INSTRUCTIONS TO FOLLOW: Reproduce word for word the portion of the data that starts with the line containing "At what coordinates" and runs to the end of the data, including both ends. Omit the pictures from your answer.

Stored data:
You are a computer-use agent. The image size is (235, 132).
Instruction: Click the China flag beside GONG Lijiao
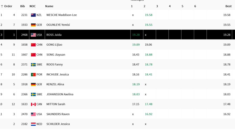point(33,45)
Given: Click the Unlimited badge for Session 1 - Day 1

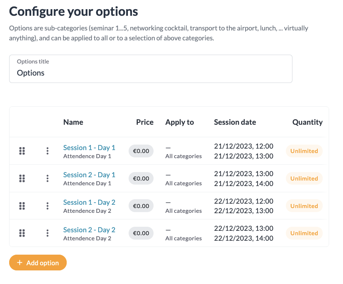Looking at the screenshot, I should [x=304, y=151].
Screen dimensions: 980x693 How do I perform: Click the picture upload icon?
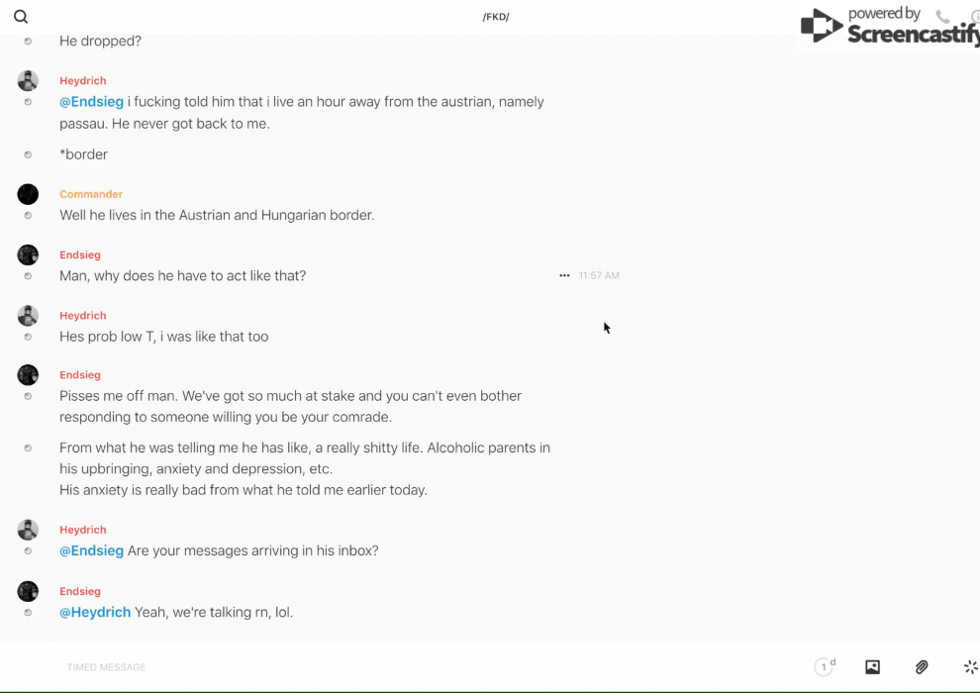tap(872, 667)
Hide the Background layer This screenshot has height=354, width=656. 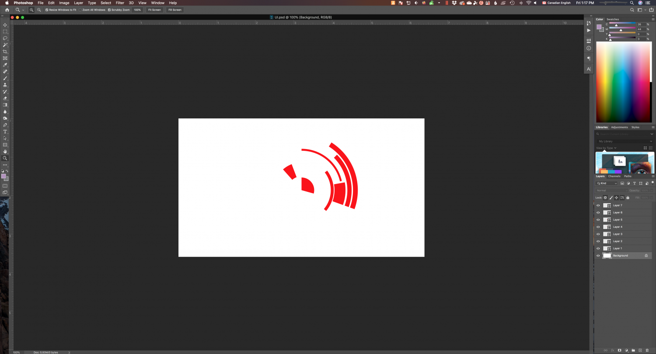point(598,255)
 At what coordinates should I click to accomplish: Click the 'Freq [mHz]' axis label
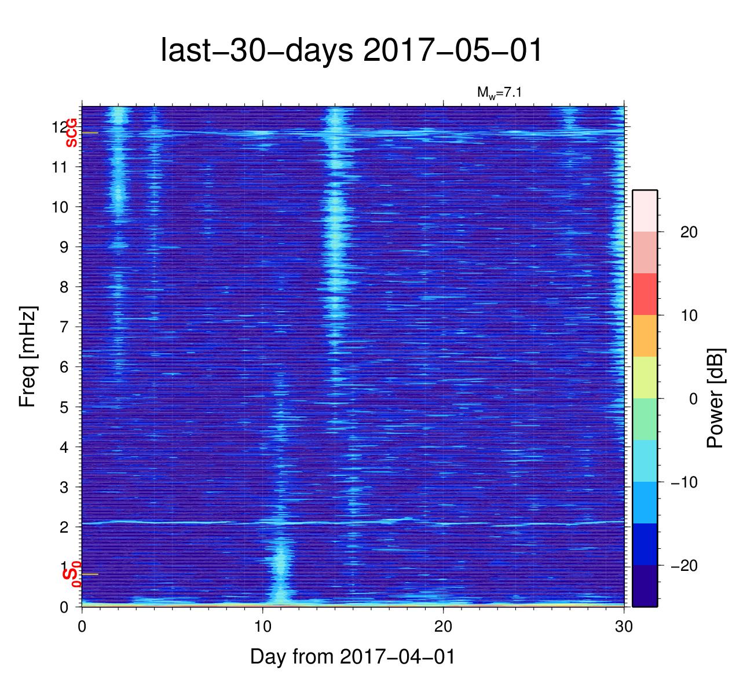click(27, 357)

WRITTEN RESPONSE:
 At what coordinates should I click to accomplish: Click the 'Freq [mHz]' axis label
click(27, 357)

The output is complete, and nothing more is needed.